§ **DATA FOR REVIEW**:
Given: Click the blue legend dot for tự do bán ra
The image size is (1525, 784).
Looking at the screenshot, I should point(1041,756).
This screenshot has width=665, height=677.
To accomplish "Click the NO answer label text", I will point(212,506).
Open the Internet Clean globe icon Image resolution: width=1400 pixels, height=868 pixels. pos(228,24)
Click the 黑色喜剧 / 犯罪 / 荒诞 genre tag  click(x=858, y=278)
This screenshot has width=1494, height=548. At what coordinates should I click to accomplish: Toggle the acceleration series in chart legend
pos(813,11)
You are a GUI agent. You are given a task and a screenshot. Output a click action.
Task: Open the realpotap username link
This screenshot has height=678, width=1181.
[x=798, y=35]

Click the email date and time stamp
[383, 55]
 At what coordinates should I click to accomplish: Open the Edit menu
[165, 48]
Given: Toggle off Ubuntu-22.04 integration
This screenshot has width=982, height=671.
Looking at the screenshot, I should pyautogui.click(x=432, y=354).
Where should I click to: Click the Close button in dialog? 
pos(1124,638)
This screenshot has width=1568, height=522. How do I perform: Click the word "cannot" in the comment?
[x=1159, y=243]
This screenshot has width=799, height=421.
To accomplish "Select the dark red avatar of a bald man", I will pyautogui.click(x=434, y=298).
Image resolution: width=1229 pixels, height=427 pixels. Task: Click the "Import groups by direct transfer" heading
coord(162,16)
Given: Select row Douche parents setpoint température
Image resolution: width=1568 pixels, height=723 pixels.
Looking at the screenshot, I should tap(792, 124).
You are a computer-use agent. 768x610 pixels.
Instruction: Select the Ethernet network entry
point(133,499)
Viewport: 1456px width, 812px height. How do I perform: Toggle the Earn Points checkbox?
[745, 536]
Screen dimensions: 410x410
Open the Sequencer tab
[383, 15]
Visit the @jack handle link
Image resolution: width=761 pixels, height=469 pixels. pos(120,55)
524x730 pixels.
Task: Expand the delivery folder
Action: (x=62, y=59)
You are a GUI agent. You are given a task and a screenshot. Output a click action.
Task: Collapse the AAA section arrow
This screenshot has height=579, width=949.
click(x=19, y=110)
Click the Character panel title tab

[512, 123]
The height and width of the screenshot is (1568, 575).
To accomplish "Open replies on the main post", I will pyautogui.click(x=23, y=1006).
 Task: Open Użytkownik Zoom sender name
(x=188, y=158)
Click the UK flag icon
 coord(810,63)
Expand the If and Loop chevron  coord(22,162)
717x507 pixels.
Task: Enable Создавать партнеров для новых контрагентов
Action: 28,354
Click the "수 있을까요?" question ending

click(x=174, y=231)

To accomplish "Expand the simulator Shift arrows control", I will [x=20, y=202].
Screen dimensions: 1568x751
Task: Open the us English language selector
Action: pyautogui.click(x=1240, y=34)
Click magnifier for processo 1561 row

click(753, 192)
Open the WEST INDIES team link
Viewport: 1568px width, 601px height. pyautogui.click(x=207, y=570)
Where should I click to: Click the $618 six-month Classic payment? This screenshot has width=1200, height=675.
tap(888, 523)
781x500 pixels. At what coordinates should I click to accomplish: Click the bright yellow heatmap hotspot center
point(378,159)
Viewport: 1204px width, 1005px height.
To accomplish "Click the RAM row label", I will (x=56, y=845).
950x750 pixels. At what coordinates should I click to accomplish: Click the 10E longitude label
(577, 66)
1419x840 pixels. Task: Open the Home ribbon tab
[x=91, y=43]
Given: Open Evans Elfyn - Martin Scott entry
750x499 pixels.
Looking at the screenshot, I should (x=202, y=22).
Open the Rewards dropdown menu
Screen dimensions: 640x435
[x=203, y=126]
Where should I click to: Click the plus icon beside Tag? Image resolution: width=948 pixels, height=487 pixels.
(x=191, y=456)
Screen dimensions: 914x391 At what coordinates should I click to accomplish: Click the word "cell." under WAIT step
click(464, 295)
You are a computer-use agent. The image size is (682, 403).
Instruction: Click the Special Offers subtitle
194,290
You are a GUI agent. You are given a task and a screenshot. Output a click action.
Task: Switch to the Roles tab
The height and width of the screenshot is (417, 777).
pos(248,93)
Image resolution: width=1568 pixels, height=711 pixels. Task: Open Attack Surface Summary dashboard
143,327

§ **DIRECTIONS FOR THIS TASK**: Retype every record exactly, omitting nothing.

§ **WRITTEN ANSWER**:
Given: Click the blue legend dot for tự do bán ra
The image size is (1525, 784).
Looking at the screenshot, I should point(1041,756).
This screenshot has width=665, height=677.
To accomplish "Click the NO answer label text", I will point(212,506).
Open the Internet Clean globe icon Image resolution: width=1400 pixels, height=868 pixels. pos(228,24)
Click the 黑色喜剧 / 犯罪 / 荒诞 genre tag  click(x=858, y=278)
This screenshot has width=1494, height=548. At what coordinates should I click to accomplish: Toggle the acceleration series in chart legend
pos(813,11)
You are a GUI agent. You are given a task and a screenshot. Output a click action.
Task: Open the realpotap username link
This screenshot has height=678, width=1181.
[x=798, y=35]

Click the email date and time stamp
[383, 55]
 At what coordinates should I click to accomplish: Open the Edit menu
[165, 48]
Given: Toggle off Ubuntu-22.04 integration
This screenshot has width=982, height=671.
Looking at the screenshot, I should pyautogui.click(x=432, y=354).
Where should I click to: Click the Close button in dialog? 
pos(1124,638)
This screenshot has width=1568, height=522. How do I perform: Click the word "cannot" in the comment?
[x=1159, y=243]
This screenshot has width=799, height=421.
To accomplish "Select the dark red avatar of a bald man", I will pyautogui.click(x=434, y=298).
Image resolution: width=1229 pixels, height=427 pixels. Task: Click the "Import groups by direct transfer" heading
coord(162,16)
Given: Select row Douche parents setpoint température
Image resolution: width=1568 pixels, height=723 pixels.
Looking at the screenshot, I should tap(792, 124).
You are a computer-use agent. 768x610 pixels.
Instruction: Select the Ethernet network entry
point(133,499)
Viewport: 1456px width, 812px height. How do I perform: Toggle the Earn Points checkbox?
[745, 536]
Screen dimensions: 410x410
Open the Sequencer tab
[383, 15]
Visit the @jack handle link
Image resolution: width=761 pixels, height=469 pixels. pos(120,55)
524x730 pixels.
Task: Expand the delivery folder
Action: (x=62, y=59)
You are a GUI agent. You are given a task and a screenshot. Output a click action.
Task: Collapse the AAA section arrow
This screenshot has height=579, width=949.
click(x=19, y=110)
Click the Character panel title tab

[512, 123]
The height and width of the screenshot is (1568, 575).
To accomplish "Open replies on the main post", I will pyautogui.click(x=23, y=1006).
 Task: Open Użytkownik Zoom sender name
(x=188, y=158)
Click the UK flag icon
 coord(810,63)
Expand the If and Loop chevron  coord(22,162)
717x507 pixels.
Task: Enable Создавать партнеров для новых контрагентов
Action: 28,354
Click the "수 있을까요?" question ending

click(x=174, y=231)

To accomplish "Expand the simulator Shift arrows control", I will [x=20, y=202].
Screen dimensions: 1568x751
Task: Open the us English language selector
Action: pyautogui.click(x=1240, y=34)
Click magnifier for processo 1561 row

click(753, 192)
Open the WEST INDIES team link
Viewport: 1568px width, 601px height. pyautogui.click(x=207, y=570)
Where should I click to: Click the $618 six-month Classic payment? This screenshot has width=1200, height=675.
tap(888, 523)
781x500 pixels. At what coordinates should I click to accomplish: Click the bright yellow heatmap hotspot center
point(378,159)
Viewport: 1204px width, 1005px height.
To accomplish "Click the RAM row label", I will (x=56, y=845).
950x750 pixels. At what coordinates should I click to accomplish: Click the 10E longitude label
(577, 66)
1419x840 pixels. Task: Open the Home ribbon tab
[x=91, y=43]
Given: Open Evans Elfyn - Martin Scott entry
750x499 pixels.
Looking at the screenshot, I should (x=202, y=22).
Open the Rewards dropdown menu
Screen dimensions: 640x435
[x=203, y=126]
Where should I click to: Click the plus icon beside Tag? Image resolution: width=948 pixels, height=487 pixels.
(x=191, y=456)
Screen dimensions: 914x391 At what coordinates should I click to accomplish: Click the word "cell." under WAIT step
click(464, 295)
You are a computer-use agent. The image size is (682, 403).
Instruction: Click the Special Offers subtitle
194,290
You are a GUI agent. You are given a task and a screenshot. Output a click action.
Task: Switch to the Roles tab
The height and width of the screenshot is (417, 777).
pos(248,93)
Image resolution: width=1568 pixels, height=711 pixels. Task: Open Attack Surface Summary dashboard
143,327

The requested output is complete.